Start of Block

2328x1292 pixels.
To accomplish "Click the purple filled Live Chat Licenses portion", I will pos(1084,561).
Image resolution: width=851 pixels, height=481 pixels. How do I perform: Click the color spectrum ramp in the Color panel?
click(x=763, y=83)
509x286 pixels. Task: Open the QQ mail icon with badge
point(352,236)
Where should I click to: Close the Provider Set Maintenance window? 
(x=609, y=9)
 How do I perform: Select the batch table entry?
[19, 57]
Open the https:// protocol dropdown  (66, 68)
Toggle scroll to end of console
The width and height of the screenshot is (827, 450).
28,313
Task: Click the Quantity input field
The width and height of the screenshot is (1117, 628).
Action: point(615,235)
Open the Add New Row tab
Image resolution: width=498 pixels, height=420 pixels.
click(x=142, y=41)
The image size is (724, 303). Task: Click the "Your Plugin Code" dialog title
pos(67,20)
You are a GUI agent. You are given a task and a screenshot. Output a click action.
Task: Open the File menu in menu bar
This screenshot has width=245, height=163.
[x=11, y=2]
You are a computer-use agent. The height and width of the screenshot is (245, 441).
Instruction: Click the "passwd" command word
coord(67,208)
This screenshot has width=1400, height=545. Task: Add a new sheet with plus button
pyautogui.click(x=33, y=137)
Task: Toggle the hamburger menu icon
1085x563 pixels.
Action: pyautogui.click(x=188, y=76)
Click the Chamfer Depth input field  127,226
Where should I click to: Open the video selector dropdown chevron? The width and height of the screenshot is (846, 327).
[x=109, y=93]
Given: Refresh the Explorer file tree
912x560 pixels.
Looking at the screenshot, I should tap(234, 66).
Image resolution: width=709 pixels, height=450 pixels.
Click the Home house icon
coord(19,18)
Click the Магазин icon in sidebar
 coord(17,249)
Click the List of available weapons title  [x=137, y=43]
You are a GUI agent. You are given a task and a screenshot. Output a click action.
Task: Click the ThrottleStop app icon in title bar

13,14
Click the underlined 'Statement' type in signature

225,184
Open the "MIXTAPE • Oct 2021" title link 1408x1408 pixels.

End of Block

PROBLEM DETAILS: Extract the complete listing above, reproducing each line exactly.

SOLUTION TO THIS TASK:
2328x1292 pixels.
To accomplish "Click the purple filled Live Chat Licenses portion", I will pos(1084,561).
Image resolution: width=851 pixels, height=481 pixels. How do I perform: Click the color spectrum ramp in the Color panel?
click(x=763, y=83)
509x286 pixels. Task: Open the QQ mail icon with badge
point(352,236)
Where should I click to: Close the Provider Set Maintenance window? 
(x=609, y=9)
 How do I perform: Select the batch table entry?
[19, 57]
Open the https:// protocol dropdown  (66, 68)
Toggle scroll to end of console
The width and height of the screenshot is (827, 450).
28,313
Task: Click the Quantity input field
The width and height of the screenshot is (1117, 628).
Action: point(615,235)
Open the Add New Row tab
Image resolution: width=498 pixels, height=420 pixels.
click(x=142, y=41)
The image size is (724, 303). Task: Click the "Your Plugin Code" dialog title
pos(67,20)
You are a GUI agent. You are given a task and a screenshot. Output a click action.
Task: Open the File menu in menu bar
This screenshot has width=245, height=163.
[x=11, y=2]
You are a computer-use agent. The height and width of the screenshot is (245, 441).
Instruction: Click the "passwd" command word
coord(67,208)
This screenshot has width=1400, height=545. Task: Add a new sheet with plus button
pyautogui.click(x=33, y=137)
Task: Toggle the hamburger menu icon
1085x563 pixels.
Action: pyautogui.click(x=188, y=76)
Click the Chamfer Depth input field  127,226
Where should I click to: Open the video selector dropdown chevron? The width and height of the screenshot is (846, 327).
[x=109, y=93]
Given: Refresh the Explorer file tree
912x560 pixels.
Looking at the screenshot, I should tap(234, 66).
Image resolution: width=709 pixels, height=450 pixels.
Click the Home house icon
coord(19,18)
Click the Магазин icon in sidebar
 coord(17,249)
Click the List of available weapons title  [x=137, y=43]
You are a GUI agent. You are given a task and a screenshot. Output a click action.
Task: Click the ThrottleStop app icon in title bar

13,14
Click the underlined 'Statement' type in signature

225,184
Open the "MIXTAPE • Oct 2021" title link 1408x1408 pixels.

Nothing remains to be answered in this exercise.